Quesito A —
Rispondi a queste domande sul dialogo:
(i) Secondo D'A, a partire da che cosa sono costruiti i mondi possibili?
(ii) Chi, secondo D'A, rinuncia alla verità lasciandola ai dogmatici?
(iii) Di quale tipo di metafisica D'A dichiara di parlare?
Quesito B —
Trascrivi dal dialogo il passo che va da "Non dobbiamo lasciare" fino a "questo è autodistruttivo." incluso.

Blocco di testo —

V: Ma è una verità che non si basa su fatti ma su desideri, progetti...

D'A: Ma i mondi possibili sono mondi! E i mondi possibili sono costruiti a partire dal nostro mondo. Non posso ragionare in termini di possibilità se non partendo dalla fattualità, cioè da quello che vedo. Come posso ragionare sulla possibilità di una rivoluzione proletaria se non ho già guardato come stanno le cose qui e ho detto "questo è da correggere, questo va cambiato..."?

V: Ma vuoi cambiare qualcosa nella situazione perché ci stai male, non perché vuoi sapere come stanno le cose! Non c'è nessuna visione disinteressata della realtà!"

D'A: Io guardo la realtà così com'è, vedendo che per una seria di circostanze fattuali che interagiscono fra loro non funziona, non mi sta bene...

V: Ma non vanno bene a TE o ai tuoi AMICI, non "NON FUNZIONANO", è questo il punto!

D'A: Non è che la normatività implichi qualcosa di non fattuale: implica un certo LAVORO sulla fattualità e una metafisica ampia, che tenga ampiamente conto della possibilità, della necessità, della contingenza eccetera.
Non dobbiamo lasciare la verità ai dogmatici, rinunciandoci perché "è troppo difficile, ci sono sempre implicazioni di potere eccetera", come fa Rorty, perché se la lasciamo ai dogmatici noi restiamo senza verità e questo è autodistruttivo.
La verità non va lasciata ai dogmatici ma va conservata ai nichilisti e agli scettici: a quelli che MOBILIZZANO la verità, quelli che impediscono che la verità diventi potere e quindi non più verità, perché per definizione il potere non ti dice come le cose stanno, anzi teme la verità: il potere non democratico si serve sistematicamente della menzogna. Riportare la verità agli scettici e ai nichilisti, che mobilizzano l'essere, la logica, il vero. Ma mobilizzare l'essere e la verità non significa che non c'è essere o non c'è verità, anche perché se uno fa finta che non ci sia la verità si trova poi dietro le spalle uno che gli dice "la verità sono io".

V: Ma non accetto l'idea di "metafisica più ampia", perché sembra sempre rimandare alla nozione di filosofia come costruzione di un panorama adeguato, completo, una filosofia descrittiva che non mi interessa

D'A: Ma  io parlo di metafisica permissiva, non di metafisica omnicomprensiva!

V: Ma tu non dovresti parlare di "metafisica"!

Estratto dati —
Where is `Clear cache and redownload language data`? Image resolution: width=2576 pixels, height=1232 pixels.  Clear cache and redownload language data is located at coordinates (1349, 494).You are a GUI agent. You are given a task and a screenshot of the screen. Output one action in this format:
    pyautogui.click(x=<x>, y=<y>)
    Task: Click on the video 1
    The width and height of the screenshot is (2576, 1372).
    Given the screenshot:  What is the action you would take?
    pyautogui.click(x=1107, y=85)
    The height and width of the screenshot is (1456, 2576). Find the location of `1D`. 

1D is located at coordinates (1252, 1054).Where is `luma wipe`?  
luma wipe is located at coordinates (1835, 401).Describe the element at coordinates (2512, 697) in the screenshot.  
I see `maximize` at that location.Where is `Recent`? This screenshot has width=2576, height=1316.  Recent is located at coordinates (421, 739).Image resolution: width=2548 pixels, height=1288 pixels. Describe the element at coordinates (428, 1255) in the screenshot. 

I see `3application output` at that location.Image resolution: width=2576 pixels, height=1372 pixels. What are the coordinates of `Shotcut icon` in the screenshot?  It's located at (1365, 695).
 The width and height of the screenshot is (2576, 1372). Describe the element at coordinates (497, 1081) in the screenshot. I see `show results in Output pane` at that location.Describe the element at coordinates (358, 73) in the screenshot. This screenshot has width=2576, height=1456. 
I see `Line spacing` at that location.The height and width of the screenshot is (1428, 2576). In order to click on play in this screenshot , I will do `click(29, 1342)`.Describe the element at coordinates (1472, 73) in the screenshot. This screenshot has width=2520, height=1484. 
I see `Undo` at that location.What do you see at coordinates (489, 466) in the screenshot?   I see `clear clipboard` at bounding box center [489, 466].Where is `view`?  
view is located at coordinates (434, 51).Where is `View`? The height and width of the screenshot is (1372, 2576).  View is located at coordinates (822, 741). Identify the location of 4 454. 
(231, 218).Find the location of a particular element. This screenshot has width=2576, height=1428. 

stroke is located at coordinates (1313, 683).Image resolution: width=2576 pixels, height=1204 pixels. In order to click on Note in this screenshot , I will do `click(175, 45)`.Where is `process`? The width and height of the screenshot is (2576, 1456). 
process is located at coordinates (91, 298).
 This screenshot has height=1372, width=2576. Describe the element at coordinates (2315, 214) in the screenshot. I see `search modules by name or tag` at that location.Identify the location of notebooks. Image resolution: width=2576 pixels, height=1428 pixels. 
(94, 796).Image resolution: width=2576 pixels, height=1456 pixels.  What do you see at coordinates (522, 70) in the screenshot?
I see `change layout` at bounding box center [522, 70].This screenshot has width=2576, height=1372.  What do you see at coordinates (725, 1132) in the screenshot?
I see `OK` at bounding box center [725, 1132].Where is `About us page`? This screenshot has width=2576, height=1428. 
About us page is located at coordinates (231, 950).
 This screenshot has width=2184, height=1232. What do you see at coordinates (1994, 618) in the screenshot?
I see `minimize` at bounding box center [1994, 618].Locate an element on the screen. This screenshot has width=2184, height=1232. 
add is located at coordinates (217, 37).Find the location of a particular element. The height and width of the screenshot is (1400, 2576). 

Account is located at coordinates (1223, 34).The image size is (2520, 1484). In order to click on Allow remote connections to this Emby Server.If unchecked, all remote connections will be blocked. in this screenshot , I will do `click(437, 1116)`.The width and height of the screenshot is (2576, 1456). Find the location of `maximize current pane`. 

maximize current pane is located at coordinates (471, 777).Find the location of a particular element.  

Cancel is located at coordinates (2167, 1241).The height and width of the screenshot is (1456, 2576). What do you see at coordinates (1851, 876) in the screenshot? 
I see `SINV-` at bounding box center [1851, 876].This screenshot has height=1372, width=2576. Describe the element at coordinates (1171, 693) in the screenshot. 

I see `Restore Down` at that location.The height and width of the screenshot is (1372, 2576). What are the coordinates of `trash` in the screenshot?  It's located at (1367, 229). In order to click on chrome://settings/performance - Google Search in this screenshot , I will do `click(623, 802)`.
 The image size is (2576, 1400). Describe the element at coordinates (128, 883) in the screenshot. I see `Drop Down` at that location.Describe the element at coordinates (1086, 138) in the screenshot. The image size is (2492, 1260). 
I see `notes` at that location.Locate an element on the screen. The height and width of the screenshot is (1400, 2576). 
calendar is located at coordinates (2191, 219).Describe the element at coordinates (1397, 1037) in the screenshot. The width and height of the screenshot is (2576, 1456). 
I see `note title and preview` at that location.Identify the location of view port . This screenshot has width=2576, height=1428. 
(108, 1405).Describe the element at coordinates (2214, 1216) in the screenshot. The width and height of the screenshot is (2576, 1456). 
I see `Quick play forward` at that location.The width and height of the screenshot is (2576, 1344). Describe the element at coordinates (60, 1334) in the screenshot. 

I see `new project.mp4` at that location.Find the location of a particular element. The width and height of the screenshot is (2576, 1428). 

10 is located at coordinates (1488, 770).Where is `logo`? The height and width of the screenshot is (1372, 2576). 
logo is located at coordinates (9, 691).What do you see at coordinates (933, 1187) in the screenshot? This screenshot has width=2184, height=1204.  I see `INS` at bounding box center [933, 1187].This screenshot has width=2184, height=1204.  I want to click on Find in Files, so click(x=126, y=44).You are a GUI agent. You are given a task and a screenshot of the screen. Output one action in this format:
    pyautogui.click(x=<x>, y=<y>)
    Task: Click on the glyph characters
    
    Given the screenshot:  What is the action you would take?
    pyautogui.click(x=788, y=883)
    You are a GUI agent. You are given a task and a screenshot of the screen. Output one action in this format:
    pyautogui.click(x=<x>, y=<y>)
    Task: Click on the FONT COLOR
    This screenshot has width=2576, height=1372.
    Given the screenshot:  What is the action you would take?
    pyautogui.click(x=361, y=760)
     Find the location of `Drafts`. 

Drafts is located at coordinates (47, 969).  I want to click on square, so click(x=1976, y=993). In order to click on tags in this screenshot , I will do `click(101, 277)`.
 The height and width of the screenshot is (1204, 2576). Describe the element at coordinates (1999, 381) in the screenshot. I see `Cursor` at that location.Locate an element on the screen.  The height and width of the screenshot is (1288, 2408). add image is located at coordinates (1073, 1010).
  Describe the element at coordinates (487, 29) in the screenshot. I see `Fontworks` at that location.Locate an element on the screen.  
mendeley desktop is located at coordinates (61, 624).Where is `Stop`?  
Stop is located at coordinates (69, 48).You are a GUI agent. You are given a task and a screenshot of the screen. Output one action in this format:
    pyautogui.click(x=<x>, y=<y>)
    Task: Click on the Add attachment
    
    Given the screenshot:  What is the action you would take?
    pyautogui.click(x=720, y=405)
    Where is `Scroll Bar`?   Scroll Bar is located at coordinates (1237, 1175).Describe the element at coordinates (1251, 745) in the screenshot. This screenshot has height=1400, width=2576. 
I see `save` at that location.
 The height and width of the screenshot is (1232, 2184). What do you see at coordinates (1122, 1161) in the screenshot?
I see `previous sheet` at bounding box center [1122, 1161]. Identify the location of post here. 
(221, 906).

Risposta A —
(i) A partire dal nostro mondo.
(ii) Rorty.
(iii) Di metafisica permissiva, non di metafisica omnicomprensiva.

Risposta B —
Non dobbiamo lasciare la verità ai dogmatici, rinunciandoci perché "è troppo difficile, ci sono sempre implicazioni di potere eccetera", come fa Rorty, perché se la lasciamo ai dogmatici noi restiamo senza verità e questo è autodistruttivo.